▶ [Assignment] Write down every entry once more, exactly as it reads.

Material for this exercise Start Marker

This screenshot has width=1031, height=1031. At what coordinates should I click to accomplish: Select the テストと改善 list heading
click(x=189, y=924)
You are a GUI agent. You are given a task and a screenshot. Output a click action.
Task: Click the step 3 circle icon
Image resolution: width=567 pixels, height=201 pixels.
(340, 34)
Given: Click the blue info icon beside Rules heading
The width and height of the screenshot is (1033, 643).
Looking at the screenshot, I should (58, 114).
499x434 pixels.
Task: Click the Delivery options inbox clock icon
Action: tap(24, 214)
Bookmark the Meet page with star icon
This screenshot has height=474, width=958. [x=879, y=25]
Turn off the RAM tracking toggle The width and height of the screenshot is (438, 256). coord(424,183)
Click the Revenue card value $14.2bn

Material for this exercise End Marker

▶ [Written response]
This screenshot has width=1031, height=1031. At what coordinates should I click to accomplish: Select the テストと改善 list heading
click(x=189, y=924)
You are a GUI agent. You are given a task and a screenshot. Output a click action.
Task: Click the step 3 circle icon
Image resolution: width=567 pixels, height=201 pixels.
(340, 34)
Given: Click the blue info icon beside Rules heading
The width and height of the screenshot is (1033, 643).
Looking at the screenshot, I should (58, 114).
499x434 pixels.
Task: Click the Delivery options inbox clock icon
Action: tap(24, 214)
Bookmark the Meet page with star icon
This screenshot has height=474, width=958. [x=879, y=25]
Turn off the RAM tracking toggle The width and height of the screenshot is (438, 256). coord(424,183)
Click the Revenue card value $14.2bn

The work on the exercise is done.